# Crashed R34 Vspec II Nur



## Yosh (Jan 10, 2016)

Sadly another devastating loss both car an driver never made it.


----------



## Yosh (Jan 10, 2016)

Nur


----------



## Yosh (Jan 10, 2016)

Clutch


----------



## R32 Combat (Jan 29, 2004)

Ouch.


----------



## fourtoes (Feb 27, 2003)

Oh man so sad.


----------



## SkylineGTRCy (Dec 14, 2008)

Happened yesterday in Malaysia, driver was 25 years old. My thoughts go to his family and friends. R.I.P
What was even more tragic was to see 90% of the people commenting on facebook caring more about the loss of the car instead of the driver.

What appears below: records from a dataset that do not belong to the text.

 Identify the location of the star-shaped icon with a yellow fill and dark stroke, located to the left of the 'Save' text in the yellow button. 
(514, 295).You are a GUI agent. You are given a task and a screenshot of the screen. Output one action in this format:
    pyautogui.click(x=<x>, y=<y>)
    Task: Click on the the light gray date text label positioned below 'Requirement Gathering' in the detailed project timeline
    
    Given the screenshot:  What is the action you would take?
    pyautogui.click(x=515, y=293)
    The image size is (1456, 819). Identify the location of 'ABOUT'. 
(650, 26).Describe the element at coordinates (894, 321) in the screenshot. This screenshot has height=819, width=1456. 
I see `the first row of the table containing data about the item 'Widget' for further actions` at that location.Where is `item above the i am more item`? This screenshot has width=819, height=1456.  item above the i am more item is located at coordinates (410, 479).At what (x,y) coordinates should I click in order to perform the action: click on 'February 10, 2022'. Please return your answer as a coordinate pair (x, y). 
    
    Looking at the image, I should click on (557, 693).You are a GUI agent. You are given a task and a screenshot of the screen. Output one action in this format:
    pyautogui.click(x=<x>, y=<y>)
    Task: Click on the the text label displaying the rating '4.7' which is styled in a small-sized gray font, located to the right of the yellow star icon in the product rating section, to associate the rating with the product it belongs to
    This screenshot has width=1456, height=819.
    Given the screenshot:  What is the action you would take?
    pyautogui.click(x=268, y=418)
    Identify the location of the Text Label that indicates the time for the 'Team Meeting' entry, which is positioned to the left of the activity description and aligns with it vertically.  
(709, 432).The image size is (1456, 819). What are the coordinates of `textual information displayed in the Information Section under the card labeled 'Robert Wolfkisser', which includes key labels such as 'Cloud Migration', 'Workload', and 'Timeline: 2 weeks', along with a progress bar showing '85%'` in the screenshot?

What's wrong with people nowadays?


----------



## tarmac terror (Jul 16, 2003)

OOoofff...

That's SOME impact!!!

Mercifully I don't think the driver would have felt very much..


TT


----------



## truupR (May 30, 2016)

A harrowing reminder of what could happen to any one of us, myself included, when driving dangerously. Terrifying seeing how merely mortal we all are


----------



## Fowla (Jan 29, 2016)

This honestly made my spine tingle, as mentioned in the post above me.. it could of been anyone one of us and that's a scary thought! RIP to this young lad and thoughts to the family !


----------



## mikemonty (May 15, 2016)

Very sad, RIP.


----------



## groundzro (Jan 10, 2014)

Not only that, there were a few asking to get the parts. Sad n disgusted.


----------



## V-SpecII (Jan 14, 2008)

Vultures!!

Sad news.


----------



## TREG (May 20, 2004)

Very sad news.Screw the car it was just a piece of metal.
RIP mate


----------



## JonnyBCK (May 5, 2014)

Some of the posts on fb for this were down rite disrespectful for the driver RIP


Sent from my iPhone using Tapatalk


----------



## moleman (Jun 3, 2002)

JonnyBCK said:


> Some of the posts on fb for this were down rite disrespectful


It's disrespectful enough just to post pics of a car which someone died in tbh.


----------



## Axis (Nov 18, 2015)

A horrible reminder that life can be taken away in the blink of an eye. I'm a firm believer that when it's you time to go, it's your time to go. Prayers for the family of the driver.


----------



## R0B (May 14, 2005)

Brutal, but to make a car look like that you have to be doing stupid speeds on the roads. Its harsh but hes less of a danger to the public now, thoughts for his family though.


----------



## diki (Oct 23, 2016)

rip mate..

it looks not so fast but very bad luck hit i think...


----------



## Jimmy P (Jun 18, 2014)

so sad but a stark reminder to us all with these powerful toys!
I find the biggest problem with mine after owning a couple of tuned evos - in the GTR you just don't realise the speed you are doing until you look at the speedo!

RIP


----------



## Trev (Nov 1, 2003)

Not sure why people enjoy posting pictures of a fatal accident.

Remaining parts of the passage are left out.